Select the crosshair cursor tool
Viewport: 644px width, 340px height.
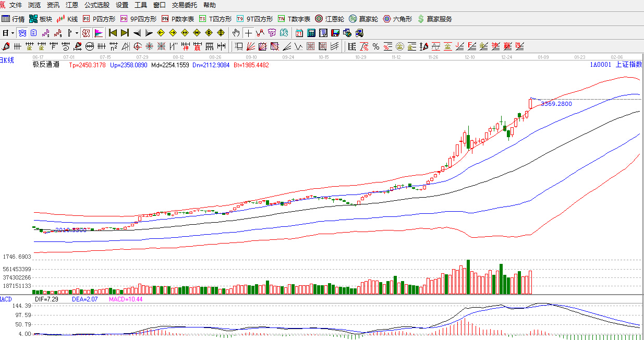click(249, 33)
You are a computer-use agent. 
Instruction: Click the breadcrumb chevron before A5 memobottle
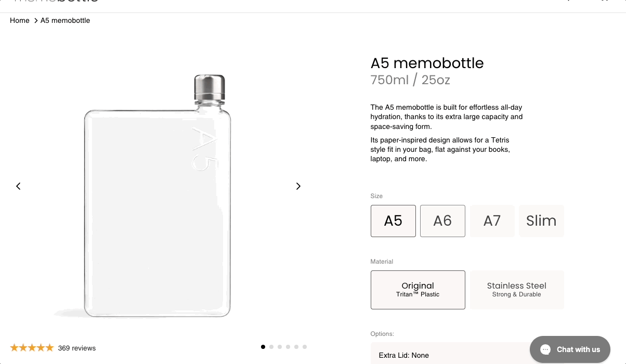(x=36, y=21)
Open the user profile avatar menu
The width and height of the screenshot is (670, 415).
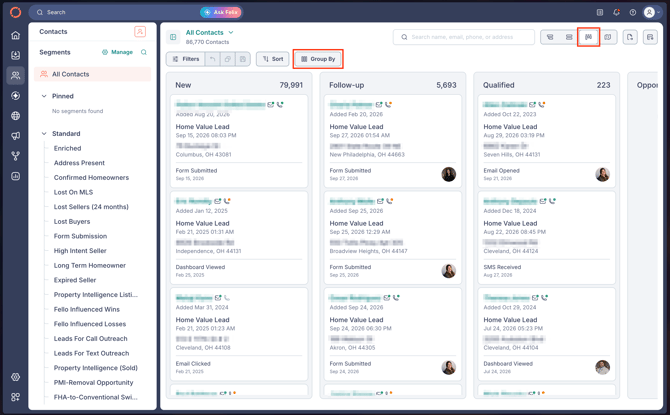[652, 12]
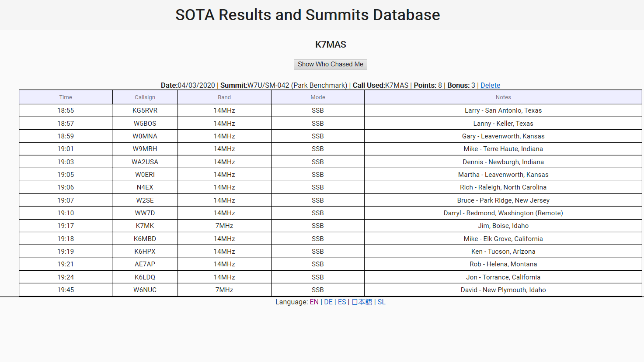Image resolution: width=644 pixels, height=362 pixels.
Task: Select callsign KG5RVR in the table
Action: click(145, 110)
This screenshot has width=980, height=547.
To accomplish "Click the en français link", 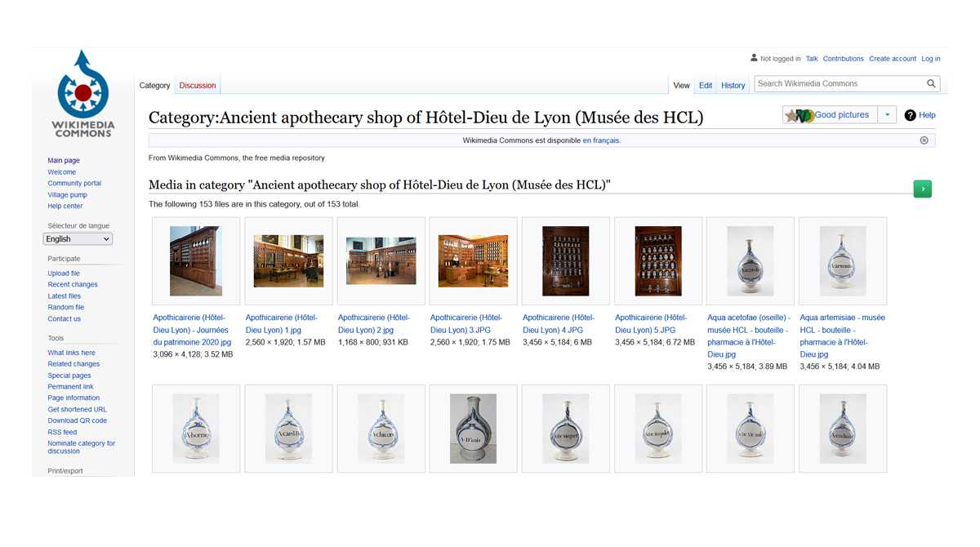I will 601,140.
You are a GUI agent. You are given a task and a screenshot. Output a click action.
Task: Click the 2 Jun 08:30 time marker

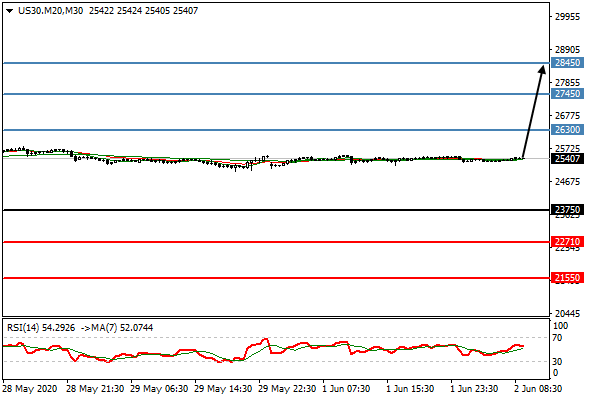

:::

### [Task objective]
Leaving out each picture, repeat exactly the lines above from the one that contains "You are a computer-use agent." through the one that contains "Open the user profile avatar menu".

### [Result below]
You are a computer-use agent. 
Instruction: Click the breadcrumb chevron before A5 memobottle
(x=36, y=21)
Open the user profile avatar menu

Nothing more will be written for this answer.